C’est une histoire qu’on entend depuis le début du soulèvement des « gilets jaunes » : ce mouvement populaire serait noyauté par l’extrême droite. Paris Match, qui affiche à sa Une un antisémite notoire [1], quelques banderoles complotistes photographiées [2], une poignée d’imbéciles qui font des « quenelles » devant le Sacré-Cœur en profanant le Chant des partisans [3], le cortège du Nouveau parti anticapitaliste attaqué par des nervis fachos [4], autant d’éléments montés en épingle par l’éditocratie pour repeindre le mouvement en explosion séditieuse, tantôt d’extrême droite, tantôt rouge-brune.
Qu’en est-il réellement ? Si la présence de quelques bas du front nationalistes, racistes ou complotistes est attestée, les reportages que nous produisons ou que nous pouvons lire ou entendre à droite et à gauche depuis douze semaines montrent une tout autre réalité. Par leurs revendications, les « gilets jaunes » ne cessent de produire des signifiants de gauche : hausse des salaires, hausse des retraites, démocratie directe, justice fiscale, services publics de qualité, etc.
Pour autant, les tentatives de noyautage des ronds-points par l’extrême droite ont bel et bien existé localement. Arrêtons-nous sur le cas d’un certain Jean-Claude Resnier, « figure » médiatique du mouvement, porte-parole revendiqué des « gilets jaunes » de plateau en plateau.

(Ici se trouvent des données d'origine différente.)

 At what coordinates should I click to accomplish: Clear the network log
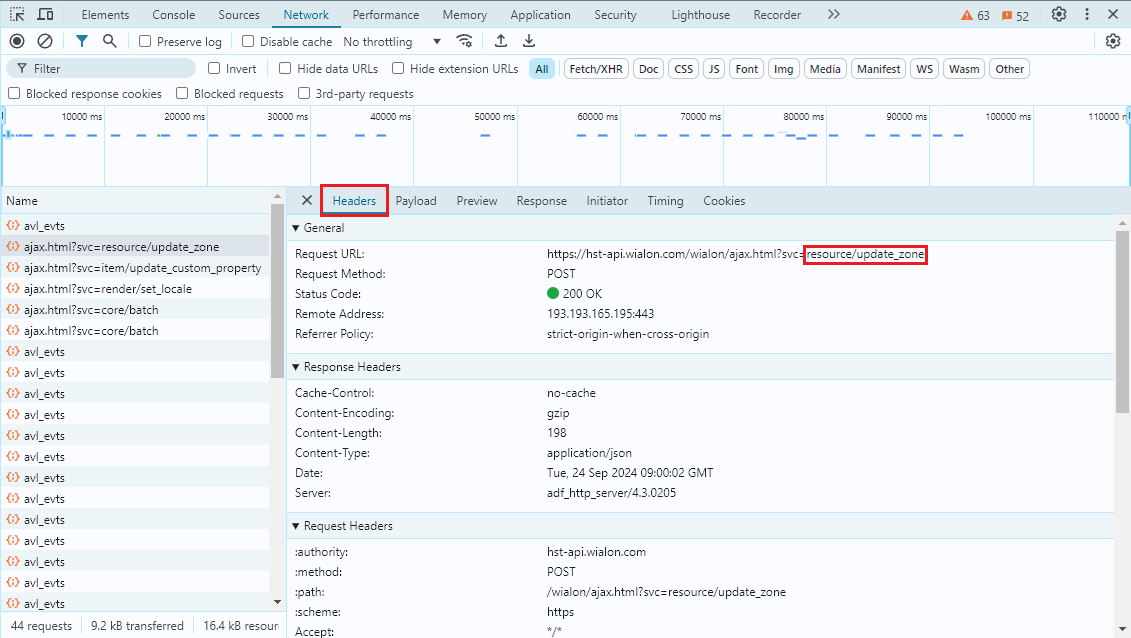[45, 41]
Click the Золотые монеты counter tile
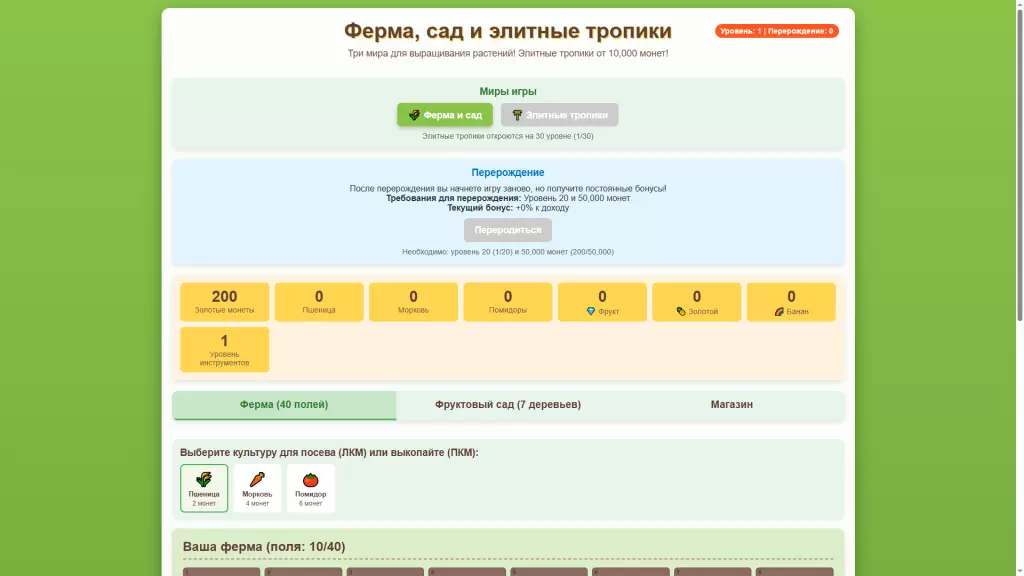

Alertés par les « gilets jaunes » de Rungis qui l’avaient expulsé de leurs rassemblements pour ses positions racistes, et alors qu’il devait participer à l’émission co-animée par Marlène Schiappa et Cyril Hanouna sur C8 dans le cadre du « grand débat national », nous avons simplement remonté le fil de ses réseaux sociaux pour situer ce porte-parole qui ne cessait de se prétendre « apolitique ». Un rapide coup d’œil donne le pedigree du bonhomme : injures racistes, menaces physiques, appel à tabasser des femmes voilées, et autres délicatesses. Il n’était pourtant pas du tout présenté ainsi par les médias qui l’invitaient à s’exprimer.
En juillet 2018, il traitait des femmes portant le voile intégral de « sales races de pute » et appelait à les « démonter à coup de batte de baseball »
En mai 2018, sous cette publication du sénateur Front national Stéphane Ravier, il suggère que tous les musulmans repartent au bled avec les mosquées.
Dans une autre publication de ce même Stéphane Ravier en mars 2018, concernant des migrants réfugiés à la basilique Saint-Denis, il parle de « renvoyer ces putains de makakes (sic) bouffer leurs bananes dans leur jungle ».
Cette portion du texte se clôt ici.